Jakob Lorber: 'Das große Evangelium Johannes', Band 3, Kapitel 245


Auf der Venus.

01] Hier legte Raphael jedem seine Hände auf die Stirne und Brust zugleich, und im selben Momente befanden sich die drei mit der Sehe ihrer Seele auf dem Planeten Venus und besahen gar wohl dessen Boden, Geschöpfe und Einrichtung, hörten sogar die dortigen Menschen reden, und das gerade in einer Versammlung zur Verehrung des großen Geistes aller Geister. Und was da gesprochen ward, lautete: ”Ihr Menschen dieser schönen Erde, die der große Geist erschuf nach dem Maße Seines Auges, wir sind hier versammelt, um diesem großen Geiste unser Lob und unsere Verehrung darzubringen! Höchst mächtig und weise aber ist der große Geist; darum können wir Ihn auch nur dadurch ehren, dass wir in aller Handlung uns Ihm gegenüber als Selbstweise bezeigen. Die wahre Weisheit aber besteht in der größtmöglichen Ordnung; der höchste Grad dieser Ordnung aber ist das Ebenmaß. Betrachten wir uns selbst als den Kulminationspunkt aller Schöpfung dastehend! Welch ein Ebenmaß in unserem Gliederbau! Wie ähnlich sieht doch ein Auge dem andern, ein Ohr dem andern, eine Hand der andern, ein Fuß dem andern! Betrachten wir unsere Gestalt! Wir kann sagen, dass zwischen uns nicht die höchste physiologische (körperliche) Ähnlichkeit obwalte? Wäre nicht in unseren Charakteren und Temperamenten ein Unterschied, so würden wir uns nicht voneinander unterscheiden können!

02] Wir sehen aus dem, wie aus vielen andern Dingen, dass des großen Geistes Weisheit am vollkommensten Ebenmaße das größte Wohlgefallen haben muß, und so wollen wir denn in allem, was wir tun und errichten, das strengste Ebenmaß beachten! Niemand erbaue sein Haus auch nur um ein Haarbreit größer denn sein Nachbar, gebe ihm auch keine andere Gestalt und setze es ja nicht um ein Haar außerhalb oder innerhalb der geradesten Linie; denn solches würde dem Großgeiste mißfallen, und Er würde nicht segnen solch ein unordentliches Haus.

03] Also merken wir es auch allen Geschöpfen an, dass dem Großgeiste die runde Form die liebste ist; denn je vollendeter ein Geschöpf ist, desto ausgezeichneter ist es auch in der Rundung seiner Form. Daher sollen auch wir allem, was wir machen, eine Abrundung geben; denn daran hat der große Geist ein ganz besonderes Wohlgefallen und muß es haben, weil wir, als Wesen nach Seinem Maße geschaffen und mit Seinen Sinnen begabt, auch nur an den Rundungen das größte Wohlgefallen haben. Es ist daher ein Gebot, alles, was wir machen, ganz gehörig abzurunden. Wer etwas Eckiges und gar Spitziges ohne Not und rechtmäßige Erlaubnis zustande bringt, der zieht sich das Mißfallen und den Zorn des großen Geistes zu!
━━━━━━━━━━━━━━━━
◆ **Ziele**:
1. Welche Form ist laut dem Text über die Venus dem großen Geist die liebste?
2. Zitiere aus dem Text über die Venus wörtlich den Abschnitt, beginnend mit "02] Wir sehen" und weiter bis einschließlich "ein unordentliches Haus.".
Die Daten stammen aus einer anderen Quelle.

◆ **Gespeicherte Daten**:
━━━━━━━━━━━━━━━━
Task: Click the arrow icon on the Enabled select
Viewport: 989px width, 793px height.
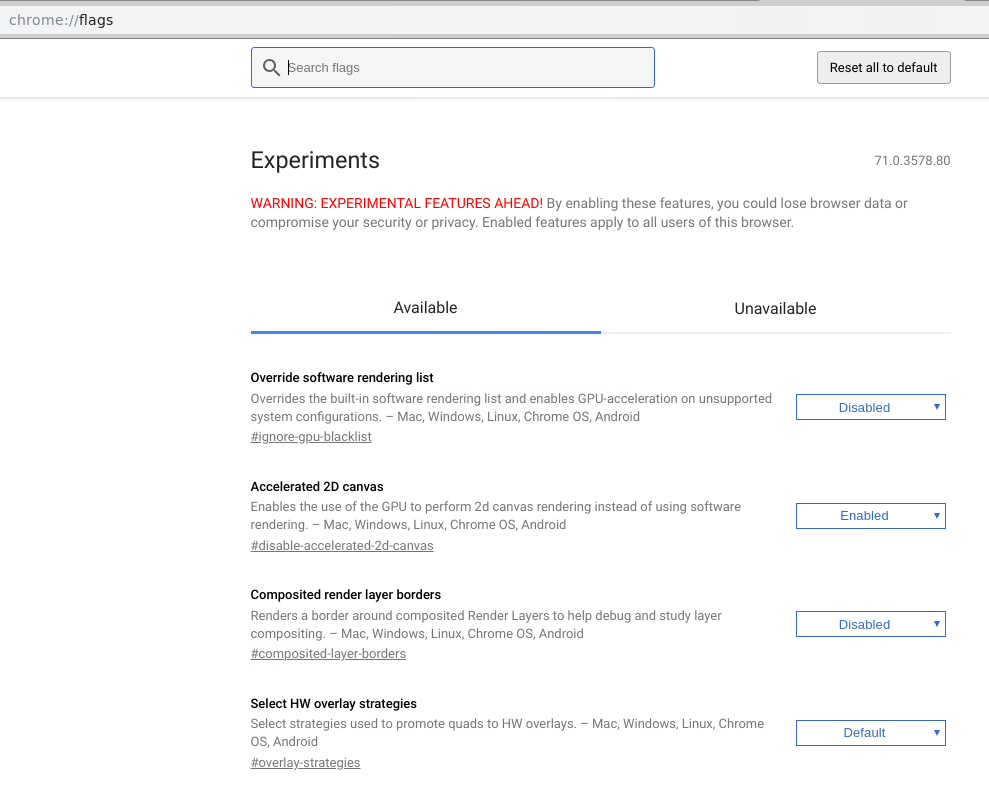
━━━━━━━━━━━━━━━━
◆ **Endgültige Antworten**:
1. Die runde Form.

2.
02] Wir sehen aus dem, wie aus vielen andern Dingen, dass des großen Geistes Weisheit am vollkommensten Ebenmaße das größte Wohlgefallen haben muß, und so wollen wir denn in allem, was wir tun und errichten, das strengste Ebenmaß beachten! Niemand erbaue sein Haus auch nur um ein Haarbreit größer denn sein Nachbar, gebe ihm auch keine andere Gestalt und setze es ja nicht um ein Haar außerhalb oder innerhalb der geradesten Linie; denn solches würde dem Großgeiste mißfallen, und Er würde nicht segnen solch ein unordentliches Haus.